• **Task item**
Whenever the string "This" turns up in a line below, that line should be copied.

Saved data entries

◇ ◇ ◇ ◇ ◇

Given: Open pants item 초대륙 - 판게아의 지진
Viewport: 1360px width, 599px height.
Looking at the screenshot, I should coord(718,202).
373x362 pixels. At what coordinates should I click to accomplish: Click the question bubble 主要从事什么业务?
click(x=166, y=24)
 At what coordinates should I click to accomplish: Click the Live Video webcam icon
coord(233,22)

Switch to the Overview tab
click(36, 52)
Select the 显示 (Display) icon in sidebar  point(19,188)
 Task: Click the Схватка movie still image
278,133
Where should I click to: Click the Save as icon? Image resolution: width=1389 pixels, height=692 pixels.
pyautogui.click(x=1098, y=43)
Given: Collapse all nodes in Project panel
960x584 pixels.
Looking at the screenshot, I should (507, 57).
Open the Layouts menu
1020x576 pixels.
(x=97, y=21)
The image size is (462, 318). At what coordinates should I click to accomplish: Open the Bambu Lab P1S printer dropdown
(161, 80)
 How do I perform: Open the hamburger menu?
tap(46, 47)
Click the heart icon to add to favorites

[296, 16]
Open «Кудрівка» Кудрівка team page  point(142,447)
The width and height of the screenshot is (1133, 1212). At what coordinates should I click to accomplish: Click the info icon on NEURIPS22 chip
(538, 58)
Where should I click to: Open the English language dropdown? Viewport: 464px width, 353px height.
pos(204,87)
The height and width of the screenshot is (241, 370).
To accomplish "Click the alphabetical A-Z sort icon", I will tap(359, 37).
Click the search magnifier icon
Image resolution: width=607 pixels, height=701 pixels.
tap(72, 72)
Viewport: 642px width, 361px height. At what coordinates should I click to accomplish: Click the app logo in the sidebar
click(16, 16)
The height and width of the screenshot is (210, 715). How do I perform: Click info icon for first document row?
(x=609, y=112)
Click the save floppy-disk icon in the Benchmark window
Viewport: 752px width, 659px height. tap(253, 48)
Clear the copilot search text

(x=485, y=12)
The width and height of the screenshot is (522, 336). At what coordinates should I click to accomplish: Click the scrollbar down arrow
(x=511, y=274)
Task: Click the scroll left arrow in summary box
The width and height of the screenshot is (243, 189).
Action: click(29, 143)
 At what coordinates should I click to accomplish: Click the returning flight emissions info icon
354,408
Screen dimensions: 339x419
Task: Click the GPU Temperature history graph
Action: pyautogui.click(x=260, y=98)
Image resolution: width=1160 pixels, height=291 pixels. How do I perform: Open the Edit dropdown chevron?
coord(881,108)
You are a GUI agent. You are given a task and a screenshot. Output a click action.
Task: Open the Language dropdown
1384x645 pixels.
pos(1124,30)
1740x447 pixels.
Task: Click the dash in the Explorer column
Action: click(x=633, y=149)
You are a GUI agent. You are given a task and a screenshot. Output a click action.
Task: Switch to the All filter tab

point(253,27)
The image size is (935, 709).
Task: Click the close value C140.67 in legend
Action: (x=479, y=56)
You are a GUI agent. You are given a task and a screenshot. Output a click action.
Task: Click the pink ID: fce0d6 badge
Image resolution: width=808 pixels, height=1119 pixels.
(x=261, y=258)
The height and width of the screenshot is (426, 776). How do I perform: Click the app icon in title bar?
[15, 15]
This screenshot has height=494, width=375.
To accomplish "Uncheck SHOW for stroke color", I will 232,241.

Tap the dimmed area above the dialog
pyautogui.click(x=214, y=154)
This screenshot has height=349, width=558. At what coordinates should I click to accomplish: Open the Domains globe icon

◇ ◇ ◇ ◇ ◇

• **Task solution**
This screenshot has height=494, width=375.
This screenshot has height=349, width=558. At what coordinates should I click to accomplish: Open the Domains globe icon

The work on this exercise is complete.